By Kyle Pfannenstiel, Idaho Capital Sun
Idaho's campaign to put medical marijuana on the November ballot faces multiple setbacks over signature collection and verification.
The Natural Medicine Alliance of Idaho spent $2 million on paid signature gatherers and turned in roughly 150,000 signatures. To qualify, organizers must collect valid signatures from 6 percent of registered voters statewide and from 6 percent of voters in at least 18 of Idaho's 35 legislative districts—a standard set in 2013. Idaho Secretary of State Phil McGrane said the initiative has not yet met the legal requirements, while a separate abortion rights initiative led by Melanie Folwell with 1,100 volunteers appears likely to have cleared the threshold. Counties finish verification Tuesday; groups then submit totals to the Secretary of State's Office for a final tally.
In Minidoka County, roughly 4,000 signatures were rejected after a Natural Medicine Alliance contractor arrived at the clerk's office at approximately 5:05 p.m. on May 1—after the close of business. County Clerk Tonya Page declined to count them. The group sued, but Judge W. Reed Cotten ruled June 18 that the signatures were late, noting a departing employee had accepted the petitions but warned the contractor they would still be considered late.
A second problem emerged this month when Deputy Secretary of State Matthew Reiber wrote to the Alliance requiring proof that certain signature gatherers are Idaho residents and at least 18 years old. Idaho law, added in 1999, voids signatures from out-of-state circulators—a requirement only six states impose. "Due to these complaints and a demonstrated inability to verify residency of certain circulators, we have requested all county clerks and their staff review and log circulator information," Reiber wrote. The Alliance has until Tuesday to comply.

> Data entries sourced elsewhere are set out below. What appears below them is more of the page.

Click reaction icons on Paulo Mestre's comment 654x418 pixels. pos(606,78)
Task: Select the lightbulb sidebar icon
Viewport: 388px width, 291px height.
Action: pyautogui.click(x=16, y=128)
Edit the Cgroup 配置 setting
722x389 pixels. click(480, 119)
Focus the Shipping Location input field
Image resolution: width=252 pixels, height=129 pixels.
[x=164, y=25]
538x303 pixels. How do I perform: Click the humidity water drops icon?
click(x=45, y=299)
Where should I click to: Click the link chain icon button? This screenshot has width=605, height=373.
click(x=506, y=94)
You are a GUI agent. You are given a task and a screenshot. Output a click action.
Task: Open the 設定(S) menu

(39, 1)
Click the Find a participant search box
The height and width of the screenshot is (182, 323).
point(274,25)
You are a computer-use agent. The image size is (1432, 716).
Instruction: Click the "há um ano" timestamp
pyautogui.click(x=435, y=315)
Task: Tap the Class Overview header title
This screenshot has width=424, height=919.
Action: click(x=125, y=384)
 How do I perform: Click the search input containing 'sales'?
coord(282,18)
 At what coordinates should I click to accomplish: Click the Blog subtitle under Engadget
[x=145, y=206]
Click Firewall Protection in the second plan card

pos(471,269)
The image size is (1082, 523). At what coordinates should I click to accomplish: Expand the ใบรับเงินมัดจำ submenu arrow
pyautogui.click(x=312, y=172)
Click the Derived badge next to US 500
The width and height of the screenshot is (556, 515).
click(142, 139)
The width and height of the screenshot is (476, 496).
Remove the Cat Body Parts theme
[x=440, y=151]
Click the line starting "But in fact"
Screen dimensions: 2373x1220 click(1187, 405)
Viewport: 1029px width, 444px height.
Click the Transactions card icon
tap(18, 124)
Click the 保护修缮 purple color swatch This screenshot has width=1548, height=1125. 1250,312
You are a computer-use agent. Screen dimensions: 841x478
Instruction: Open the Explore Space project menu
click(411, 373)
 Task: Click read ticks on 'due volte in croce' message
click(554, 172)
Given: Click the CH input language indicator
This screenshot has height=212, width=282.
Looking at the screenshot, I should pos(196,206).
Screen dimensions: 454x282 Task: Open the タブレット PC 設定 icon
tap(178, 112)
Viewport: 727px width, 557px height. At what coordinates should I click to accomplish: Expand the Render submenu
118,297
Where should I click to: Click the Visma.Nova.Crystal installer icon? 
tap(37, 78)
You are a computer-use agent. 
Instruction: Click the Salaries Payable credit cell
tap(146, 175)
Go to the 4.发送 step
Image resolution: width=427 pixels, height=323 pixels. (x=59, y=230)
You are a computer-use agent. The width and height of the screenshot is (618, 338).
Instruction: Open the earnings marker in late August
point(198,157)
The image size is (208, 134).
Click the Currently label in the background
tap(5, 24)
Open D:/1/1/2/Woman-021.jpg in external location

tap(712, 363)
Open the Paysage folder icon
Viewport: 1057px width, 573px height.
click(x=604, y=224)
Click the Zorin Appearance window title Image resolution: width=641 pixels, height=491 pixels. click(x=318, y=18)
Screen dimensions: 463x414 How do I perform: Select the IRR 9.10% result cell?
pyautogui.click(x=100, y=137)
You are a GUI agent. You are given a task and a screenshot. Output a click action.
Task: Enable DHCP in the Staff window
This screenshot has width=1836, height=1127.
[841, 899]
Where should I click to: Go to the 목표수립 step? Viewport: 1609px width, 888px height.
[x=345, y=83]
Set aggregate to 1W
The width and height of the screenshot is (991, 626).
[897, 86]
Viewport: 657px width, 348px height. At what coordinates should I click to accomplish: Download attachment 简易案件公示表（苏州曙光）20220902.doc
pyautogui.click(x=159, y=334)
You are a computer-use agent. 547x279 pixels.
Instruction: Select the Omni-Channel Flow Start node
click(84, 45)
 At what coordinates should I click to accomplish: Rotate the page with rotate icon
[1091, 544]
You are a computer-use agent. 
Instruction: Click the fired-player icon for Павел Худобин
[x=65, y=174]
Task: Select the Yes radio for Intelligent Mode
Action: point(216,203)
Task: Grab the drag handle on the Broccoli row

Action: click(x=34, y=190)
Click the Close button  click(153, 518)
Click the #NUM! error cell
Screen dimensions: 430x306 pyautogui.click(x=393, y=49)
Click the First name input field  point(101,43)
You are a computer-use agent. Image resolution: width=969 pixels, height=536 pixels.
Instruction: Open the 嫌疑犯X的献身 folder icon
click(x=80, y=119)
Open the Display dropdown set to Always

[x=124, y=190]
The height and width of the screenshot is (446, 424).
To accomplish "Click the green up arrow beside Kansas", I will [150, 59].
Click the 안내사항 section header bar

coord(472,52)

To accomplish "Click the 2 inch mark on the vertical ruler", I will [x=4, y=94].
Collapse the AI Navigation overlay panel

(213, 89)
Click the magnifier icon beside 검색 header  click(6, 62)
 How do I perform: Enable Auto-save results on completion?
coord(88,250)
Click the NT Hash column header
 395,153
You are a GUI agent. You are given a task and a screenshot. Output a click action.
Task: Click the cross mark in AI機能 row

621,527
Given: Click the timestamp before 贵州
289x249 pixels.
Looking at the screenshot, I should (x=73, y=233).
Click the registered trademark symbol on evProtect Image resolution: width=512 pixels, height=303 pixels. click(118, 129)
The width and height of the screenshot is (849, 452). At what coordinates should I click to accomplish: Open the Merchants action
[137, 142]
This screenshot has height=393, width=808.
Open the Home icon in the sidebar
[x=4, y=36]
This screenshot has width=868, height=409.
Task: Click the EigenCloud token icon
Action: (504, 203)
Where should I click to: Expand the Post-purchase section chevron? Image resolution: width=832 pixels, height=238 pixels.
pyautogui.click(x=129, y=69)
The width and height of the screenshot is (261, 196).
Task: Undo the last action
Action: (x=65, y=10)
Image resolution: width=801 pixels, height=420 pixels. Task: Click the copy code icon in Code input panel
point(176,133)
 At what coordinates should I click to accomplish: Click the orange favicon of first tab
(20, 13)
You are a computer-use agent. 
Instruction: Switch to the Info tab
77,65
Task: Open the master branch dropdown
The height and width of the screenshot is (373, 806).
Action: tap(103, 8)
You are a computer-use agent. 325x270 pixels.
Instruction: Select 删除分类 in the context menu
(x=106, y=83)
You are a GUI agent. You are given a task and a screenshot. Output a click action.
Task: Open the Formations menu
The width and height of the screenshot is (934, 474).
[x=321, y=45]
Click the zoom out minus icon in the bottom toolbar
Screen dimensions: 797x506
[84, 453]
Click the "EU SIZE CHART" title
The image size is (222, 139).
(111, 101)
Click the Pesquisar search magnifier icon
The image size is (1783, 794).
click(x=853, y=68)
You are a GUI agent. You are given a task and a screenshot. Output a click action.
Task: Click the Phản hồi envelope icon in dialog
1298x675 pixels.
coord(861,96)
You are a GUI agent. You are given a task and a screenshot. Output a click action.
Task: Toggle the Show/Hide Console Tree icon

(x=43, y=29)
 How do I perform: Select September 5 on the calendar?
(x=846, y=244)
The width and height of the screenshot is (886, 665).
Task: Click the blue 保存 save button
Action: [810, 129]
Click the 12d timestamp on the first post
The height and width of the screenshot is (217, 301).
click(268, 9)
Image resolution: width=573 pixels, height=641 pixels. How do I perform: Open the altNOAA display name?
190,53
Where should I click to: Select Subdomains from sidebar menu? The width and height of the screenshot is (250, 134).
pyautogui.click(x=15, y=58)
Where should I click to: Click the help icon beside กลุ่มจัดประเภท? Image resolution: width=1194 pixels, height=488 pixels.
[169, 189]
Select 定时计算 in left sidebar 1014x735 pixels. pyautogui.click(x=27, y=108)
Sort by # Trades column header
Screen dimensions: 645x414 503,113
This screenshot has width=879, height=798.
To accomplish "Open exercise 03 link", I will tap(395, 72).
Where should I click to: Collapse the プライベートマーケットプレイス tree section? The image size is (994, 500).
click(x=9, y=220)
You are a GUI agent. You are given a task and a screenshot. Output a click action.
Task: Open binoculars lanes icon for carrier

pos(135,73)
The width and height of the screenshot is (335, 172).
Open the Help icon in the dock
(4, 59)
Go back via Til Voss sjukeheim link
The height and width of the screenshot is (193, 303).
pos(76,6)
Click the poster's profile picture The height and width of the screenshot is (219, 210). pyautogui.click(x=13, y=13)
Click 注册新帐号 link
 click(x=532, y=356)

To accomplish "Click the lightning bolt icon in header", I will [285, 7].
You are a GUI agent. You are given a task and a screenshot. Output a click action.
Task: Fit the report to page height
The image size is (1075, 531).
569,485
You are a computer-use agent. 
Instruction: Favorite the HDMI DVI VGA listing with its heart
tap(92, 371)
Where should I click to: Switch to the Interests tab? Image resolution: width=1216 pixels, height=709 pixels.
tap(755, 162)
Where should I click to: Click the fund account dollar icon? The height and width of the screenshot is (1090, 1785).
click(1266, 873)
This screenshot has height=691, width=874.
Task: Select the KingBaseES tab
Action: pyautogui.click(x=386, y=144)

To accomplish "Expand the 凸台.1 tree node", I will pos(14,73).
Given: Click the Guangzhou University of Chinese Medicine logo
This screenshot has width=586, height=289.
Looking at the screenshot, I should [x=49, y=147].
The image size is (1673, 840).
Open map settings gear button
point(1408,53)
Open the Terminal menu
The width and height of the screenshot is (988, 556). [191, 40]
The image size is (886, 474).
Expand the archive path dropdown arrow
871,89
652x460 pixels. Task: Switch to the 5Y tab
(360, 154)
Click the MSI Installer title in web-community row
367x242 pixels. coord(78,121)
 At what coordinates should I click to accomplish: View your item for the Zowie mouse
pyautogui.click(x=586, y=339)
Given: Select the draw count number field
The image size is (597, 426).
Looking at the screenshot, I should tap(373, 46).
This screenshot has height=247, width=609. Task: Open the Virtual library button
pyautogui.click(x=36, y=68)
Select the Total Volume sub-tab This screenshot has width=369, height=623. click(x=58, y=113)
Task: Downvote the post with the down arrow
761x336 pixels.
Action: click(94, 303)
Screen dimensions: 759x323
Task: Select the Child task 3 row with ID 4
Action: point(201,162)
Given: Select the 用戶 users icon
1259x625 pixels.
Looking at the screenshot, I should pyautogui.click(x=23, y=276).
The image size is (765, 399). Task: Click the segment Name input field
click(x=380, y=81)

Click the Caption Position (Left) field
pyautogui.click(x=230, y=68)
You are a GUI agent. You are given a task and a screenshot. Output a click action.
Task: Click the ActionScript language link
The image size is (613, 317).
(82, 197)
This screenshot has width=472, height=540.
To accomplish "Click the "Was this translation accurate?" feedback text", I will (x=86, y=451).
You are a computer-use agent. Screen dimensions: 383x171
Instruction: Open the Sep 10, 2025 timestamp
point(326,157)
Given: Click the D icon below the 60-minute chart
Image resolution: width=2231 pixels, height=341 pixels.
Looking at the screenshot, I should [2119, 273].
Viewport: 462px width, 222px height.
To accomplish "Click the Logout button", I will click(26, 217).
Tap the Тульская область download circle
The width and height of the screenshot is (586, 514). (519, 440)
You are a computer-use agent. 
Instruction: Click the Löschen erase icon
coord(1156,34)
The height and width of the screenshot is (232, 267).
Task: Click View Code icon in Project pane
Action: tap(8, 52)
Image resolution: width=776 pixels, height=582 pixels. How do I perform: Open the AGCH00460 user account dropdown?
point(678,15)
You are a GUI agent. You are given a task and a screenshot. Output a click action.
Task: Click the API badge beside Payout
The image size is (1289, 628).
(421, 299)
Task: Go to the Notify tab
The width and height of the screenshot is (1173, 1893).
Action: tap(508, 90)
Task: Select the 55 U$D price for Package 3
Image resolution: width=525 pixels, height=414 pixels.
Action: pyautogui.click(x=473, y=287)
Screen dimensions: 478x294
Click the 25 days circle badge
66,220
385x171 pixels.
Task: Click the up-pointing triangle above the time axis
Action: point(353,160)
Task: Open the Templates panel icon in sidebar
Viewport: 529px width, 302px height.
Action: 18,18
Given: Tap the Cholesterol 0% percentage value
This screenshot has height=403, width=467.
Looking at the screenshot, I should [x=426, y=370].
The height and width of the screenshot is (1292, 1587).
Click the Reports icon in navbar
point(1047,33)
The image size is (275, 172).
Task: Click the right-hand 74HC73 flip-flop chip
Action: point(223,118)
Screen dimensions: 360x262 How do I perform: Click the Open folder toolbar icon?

McGrane had earlier urged the group to file signatures before the deadline, noting that by late March only about 10,200 had been submitted, fewer than half verified, and that a last-day surge would strain county clerks already managing Idaho's primary election. Ada County Clerk Trent Tripple said organizers delivered nearly 6,000 pages on deadline day. Spokesperson Amanda Watson said the group "will work with the Secretary of State's office to collect any information requested" and is confident the initiative will qualify, though she acknowledged uncertainty about whether the district-level threshold was met.